Carros incendiados na Inglaterra. As ruas de Israel tomadas pela juventude. Jovens, um milhão deles, nas ruas do Chile. Mulheres com rostos cobertos questionando governos no mundo árabe. A marcha das vadias que começa em um continente e acaba por ocupar diversos pontos do mundo. A marcha da maconha que se transforma na marcha das liberdades.
Por Manuela d'Ávila*
O mundo todo tem presenciado, visto e vivido muitas manifestações. Algumas delas carregam grandes causas, de uma nação. Outras têm bandeiras individuais (o que não diminui seu valor e importância). Algumas têm atuação organizada e têm como objetivo claro a disputa pelo poder político. Outras carregam a revolta não traduzida em ação coerente.
Apesar de diferenças múltiplas, todos esses movimentos indicam um caminho, indicam que há algo de diferente no ar. Esse “diferente”, talvez seja o que nos faz ter acesso a tantos acontecimentos. Pode ser, também, uma das explicações para que essas manifestações tenham apoio de povos tão distantes.
O diferente, aqui, é a tecnologia e, mais precisamente, a internet. É assim por ajudar no processo de mobilização com as tão divulgadas redes sociais? Também. Mas, fundamentalmente, porque auxilia no processo de construção de um novo cidadão, no fortalecimento da nova sociedade, ou sociedade digital.

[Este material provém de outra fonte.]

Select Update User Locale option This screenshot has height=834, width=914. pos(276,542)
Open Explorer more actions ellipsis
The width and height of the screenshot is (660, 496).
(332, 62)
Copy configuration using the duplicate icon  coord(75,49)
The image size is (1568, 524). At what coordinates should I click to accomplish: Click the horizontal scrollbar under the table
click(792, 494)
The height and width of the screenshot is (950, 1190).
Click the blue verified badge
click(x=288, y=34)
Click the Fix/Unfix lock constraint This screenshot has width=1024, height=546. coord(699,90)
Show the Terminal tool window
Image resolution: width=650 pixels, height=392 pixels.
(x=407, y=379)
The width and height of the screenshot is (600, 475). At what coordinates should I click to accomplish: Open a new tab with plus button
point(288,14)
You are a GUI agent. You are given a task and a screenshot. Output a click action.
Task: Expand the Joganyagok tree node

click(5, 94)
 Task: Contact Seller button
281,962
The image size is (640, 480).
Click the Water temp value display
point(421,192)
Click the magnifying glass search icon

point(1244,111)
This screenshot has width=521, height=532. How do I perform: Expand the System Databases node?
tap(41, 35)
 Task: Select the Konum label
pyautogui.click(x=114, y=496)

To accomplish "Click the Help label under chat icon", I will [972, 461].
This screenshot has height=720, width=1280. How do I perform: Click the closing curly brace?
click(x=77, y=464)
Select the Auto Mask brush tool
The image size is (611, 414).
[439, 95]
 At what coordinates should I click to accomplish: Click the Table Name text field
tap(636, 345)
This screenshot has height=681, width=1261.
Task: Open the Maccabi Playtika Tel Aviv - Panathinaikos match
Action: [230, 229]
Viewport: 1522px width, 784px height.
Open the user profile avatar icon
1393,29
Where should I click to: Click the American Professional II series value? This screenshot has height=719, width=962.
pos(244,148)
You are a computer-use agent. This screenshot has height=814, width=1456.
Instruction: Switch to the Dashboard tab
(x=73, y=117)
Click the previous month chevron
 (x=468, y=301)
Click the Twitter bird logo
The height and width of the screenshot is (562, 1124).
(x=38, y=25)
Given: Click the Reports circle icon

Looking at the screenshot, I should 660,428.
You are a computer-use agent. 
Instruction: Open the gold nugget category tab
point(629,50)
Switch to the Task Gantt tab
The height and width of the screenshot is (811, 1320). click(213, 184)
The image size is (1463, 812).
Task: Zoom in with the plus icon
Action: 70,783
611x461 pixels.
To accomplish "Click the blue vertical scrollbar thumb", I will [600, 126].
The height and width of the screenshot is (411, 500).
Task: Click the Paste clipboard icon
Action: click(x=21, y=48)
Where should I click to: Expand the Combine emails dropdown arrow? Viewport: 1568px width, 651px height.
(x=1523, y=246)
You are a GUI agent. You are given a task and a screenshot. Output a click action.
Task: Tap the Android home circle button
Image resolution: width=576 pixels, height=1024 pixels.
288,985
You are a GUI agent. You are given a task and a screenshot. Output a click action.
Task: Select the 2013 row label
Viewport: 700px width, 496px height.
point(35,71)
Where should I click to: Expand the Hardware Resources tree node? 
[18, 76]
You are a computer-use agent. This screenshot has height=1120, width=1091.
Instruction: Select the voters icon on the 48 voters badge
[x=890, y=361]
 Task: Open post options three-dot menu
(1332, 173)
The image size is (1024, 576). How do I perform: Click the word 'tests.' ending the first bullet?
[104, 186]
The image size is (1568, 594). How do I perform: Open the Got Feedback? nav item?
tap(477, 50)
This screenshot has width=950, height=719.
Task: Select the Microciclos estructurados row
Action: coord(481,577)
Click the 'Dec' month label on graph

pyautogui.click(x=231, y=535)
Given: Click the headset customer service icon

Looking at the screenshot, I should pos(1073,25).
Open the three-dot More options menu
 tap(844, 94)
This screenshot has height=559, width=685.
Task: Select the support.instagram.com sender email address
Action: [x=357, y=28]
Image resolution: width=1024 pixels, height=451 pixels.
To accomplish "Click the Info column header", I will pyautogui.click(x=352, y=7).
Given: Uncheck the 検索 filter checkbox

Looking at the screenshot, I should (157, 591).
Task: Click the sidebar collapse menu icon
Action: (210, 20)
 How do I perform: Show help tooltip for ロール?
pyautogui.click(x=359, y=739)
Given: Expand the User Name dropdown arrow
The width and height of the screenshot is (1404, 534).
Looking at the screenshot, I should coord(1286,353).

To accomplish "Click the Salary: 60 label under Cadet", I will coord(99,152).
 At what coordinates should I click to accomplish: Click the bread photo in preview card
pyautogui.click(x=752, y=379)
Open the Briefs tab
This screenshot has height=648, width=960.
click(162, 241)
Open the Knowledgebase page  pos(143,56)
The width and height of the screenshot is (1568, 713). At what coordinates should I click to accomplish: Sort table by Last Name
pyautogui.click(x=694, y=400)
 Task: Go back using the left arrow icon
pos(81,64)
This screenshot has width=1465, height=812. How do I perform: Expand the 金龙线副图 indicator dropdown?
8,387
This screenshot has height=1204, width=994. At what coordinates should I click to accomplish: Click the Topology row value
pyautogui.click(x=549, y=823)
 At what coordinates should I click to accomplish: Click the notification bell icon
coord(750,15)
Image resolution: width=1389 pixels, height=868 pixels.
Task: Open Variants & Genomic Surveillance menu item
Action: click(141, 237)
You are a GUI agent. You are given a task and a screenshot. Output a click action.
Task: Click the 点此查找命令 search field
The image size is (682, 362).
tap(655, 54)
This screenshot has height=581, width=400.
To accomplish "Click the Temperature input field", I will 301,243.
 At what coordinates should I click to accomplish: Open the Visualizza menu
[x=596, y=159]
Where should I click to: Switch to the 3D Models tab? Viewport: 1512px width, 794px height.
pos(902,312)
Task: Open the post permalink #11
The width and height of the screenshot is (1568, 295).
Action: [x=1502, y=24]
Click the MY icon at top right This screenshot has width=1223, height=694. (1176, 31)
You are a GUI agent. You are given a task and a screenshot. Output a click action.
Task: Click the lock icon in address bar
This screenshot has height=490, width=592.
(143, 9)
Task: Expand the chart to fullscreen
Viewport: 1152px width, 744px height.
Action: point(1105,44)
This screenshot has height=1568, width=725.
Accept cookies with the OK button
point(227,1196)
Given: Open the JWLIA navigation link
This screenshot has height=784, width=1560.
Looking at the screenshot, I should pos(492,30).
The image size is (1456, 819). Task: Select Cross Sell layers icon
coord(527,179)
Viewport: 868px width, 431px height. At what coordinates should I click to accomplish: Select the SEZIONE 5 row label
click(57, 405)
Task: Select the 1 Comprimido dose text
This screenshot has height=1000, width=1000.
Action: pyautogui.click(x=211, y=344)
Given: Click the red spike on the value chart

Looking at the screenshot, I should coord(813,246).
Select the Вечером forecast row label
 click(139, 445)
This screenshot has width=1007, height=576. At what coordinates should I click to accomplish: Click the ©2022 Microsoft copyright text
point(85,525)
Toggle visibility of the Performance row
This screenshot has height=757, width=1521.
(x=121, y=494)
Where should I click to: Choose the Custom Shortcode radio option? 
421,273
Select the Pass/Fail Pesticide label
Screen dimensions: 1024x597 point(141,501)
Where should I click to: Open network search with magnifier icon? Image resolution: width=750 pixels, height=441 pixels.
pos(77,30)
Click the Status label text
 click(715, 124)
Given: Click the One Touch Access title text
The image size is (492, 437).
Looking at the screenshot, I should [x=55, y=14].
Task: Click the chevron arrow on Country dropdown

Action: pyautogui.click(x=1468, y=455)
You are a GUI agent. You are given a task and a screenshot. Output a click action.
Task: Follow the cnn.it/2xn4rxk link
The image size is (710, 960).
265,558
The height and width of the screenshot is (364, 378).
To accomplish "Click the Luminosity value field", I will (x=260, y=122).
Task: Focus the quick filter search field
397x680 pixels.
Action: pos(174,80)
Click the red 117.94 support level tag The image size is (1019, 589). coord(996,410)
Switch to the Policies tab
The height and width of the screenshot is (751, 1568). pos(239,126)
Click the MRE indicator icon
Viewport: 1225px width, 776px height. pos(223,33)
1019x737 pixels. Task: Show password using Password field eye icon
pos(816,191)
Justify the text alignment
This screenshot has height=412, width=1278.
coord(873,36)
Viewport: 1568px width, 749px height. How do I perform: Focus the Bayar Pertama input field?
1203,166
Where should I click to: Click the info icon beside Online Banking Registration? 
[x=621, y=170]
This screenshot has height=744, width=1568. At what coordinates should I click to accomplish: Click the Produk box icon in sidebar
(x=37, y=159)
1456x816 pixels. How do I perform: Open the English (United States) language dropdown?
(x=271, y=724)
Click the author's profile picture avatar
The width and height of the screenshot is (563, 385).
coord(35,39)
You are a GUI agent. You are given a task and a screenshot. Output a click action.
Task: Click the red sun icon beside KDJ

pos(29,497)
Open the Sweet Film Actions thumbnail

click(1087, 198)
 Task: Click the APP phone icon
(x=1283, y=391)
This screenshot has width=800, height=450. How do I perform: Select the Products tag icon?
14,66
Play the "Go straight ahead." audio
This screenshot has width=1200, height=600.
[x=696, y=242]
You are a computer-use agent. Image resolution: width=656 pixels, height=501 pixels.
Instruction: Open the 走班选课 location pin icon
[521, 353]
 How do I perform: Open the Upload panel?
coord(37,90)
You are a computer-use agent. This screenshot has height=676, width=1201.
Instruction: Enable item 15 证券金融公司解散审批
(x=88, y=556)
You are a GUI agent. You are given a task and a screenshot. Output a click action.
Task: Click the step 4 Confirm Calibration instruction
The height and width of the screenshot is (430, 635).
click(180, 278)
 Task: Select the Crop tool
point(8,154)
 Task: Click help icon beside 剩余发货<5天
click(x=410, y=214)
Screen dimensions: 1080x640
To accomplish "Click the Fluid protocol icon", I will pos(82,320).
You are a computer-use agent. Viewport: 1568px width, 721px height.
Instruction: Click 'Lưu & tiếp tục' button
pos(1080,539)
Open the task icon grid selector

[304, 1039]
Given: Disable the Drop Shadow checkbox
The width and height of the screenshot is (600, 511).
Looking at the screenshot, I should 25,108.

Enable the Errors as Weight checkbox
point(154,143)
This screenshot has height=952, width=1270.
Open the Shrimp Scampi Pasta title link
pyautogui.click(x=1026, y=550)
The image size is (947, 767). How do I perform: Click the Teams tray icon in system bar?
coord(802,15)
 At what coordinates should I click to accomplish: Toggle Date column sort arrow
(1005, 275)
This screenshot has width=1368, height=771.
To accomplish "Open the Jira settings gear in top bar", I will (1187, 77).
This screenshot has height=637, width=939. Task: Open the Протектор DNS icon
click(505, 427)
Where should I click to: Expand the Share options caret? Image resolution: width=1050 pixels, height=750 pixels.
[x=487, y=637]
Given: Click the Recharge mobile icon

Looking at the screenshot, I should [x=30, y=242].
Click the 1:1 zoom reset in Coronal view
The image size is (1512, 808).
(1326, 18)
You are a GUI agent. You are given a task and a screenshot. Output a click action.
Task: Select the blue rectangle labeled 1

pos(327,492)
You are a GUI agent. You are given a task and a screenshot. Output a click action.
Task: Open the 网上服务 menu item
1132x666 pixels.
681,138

O cidadão digital é, sim, mais informado. Mas acima disso, tem outra visão sobre a importância e o significado da participação, sobre o significado de liderança. Esse talvez seja um dos grandes aprendizados pelos quais todos estamos passando.
O que, de fato, mudou? Além dos hábitos do uso, claro, a rede construiu novos valores na sociedade. Hoje, podemos dizer que existem dois mundos: um analógico, outro digital. E esses dois mundos são constituídos por cidadãos diferentes.
Para o cidadão analógico, o líder ainda é aquele que concentra a informação. Para o cidadão digital, o líder é aquele que sabe compartilhar a informação. O líder analógico sabe tudo e constrói sua ação “encastelado”. Enquanto isso, o líder digital reconhece seus limites e atua de maneira colaborativa, fortalecendo a ideia, o objetivo. O analógico é mecânico. O digital é orgânico. Há, portanto, um antagonismo entre essas realidades.
Talvez a ilustração do impacto gerado pelas diferenças de realidades possa ser expressada através da contraposição de computadores pessoais fixos e tablets, de orelhões e pequenos celulares multifuncionais. Não se trata, é importante destacar, de uma questão geracional, como alguns afirmam. Seria até mesmo ingênuo transformar a idade no fator central de mudanças tão profundas. Não é difícil encontrarmos jovens analógicos e senhores digitais!
O fato é que nossa sociedade e nossas instituições passam por transformações permanentemente. E isso faz com que coexistam cidadãos analógicos e digitais. Uns complementamos outros (afinal, não há rede social se não houver pessoas envolvidas). E uns também questionam aos outros. Nosso dilema – de nós, que optamos pela vida pública – é garantir que nossas instituições estejam atentas a essas transformações para manterem representatividade real, para consolidarmos a democracia. Afinal, o parlamento é a maior expressão da democracia.
O Estado, portanto, precisa se adaptar, precisar conciliar esses diferentes cidadãos. Se vivemos novos tempos, o Estado precisa responder a isso. Vivemos na era tecnológica, porém com um Estado analógico. O resultado desse abismo é a ampliação da distância entre o cidadão e o poder público. É preciso que haja uma mudança para que o Estado seja, de fato, o órgão representativo do seu povo.
* É deputada federal pelo PCdoB do Rio Grande do Sul; preside a Comissão de Direitos Humanos da Câmara dos Deputados e é vice-líder do governo no Congresso Nacional.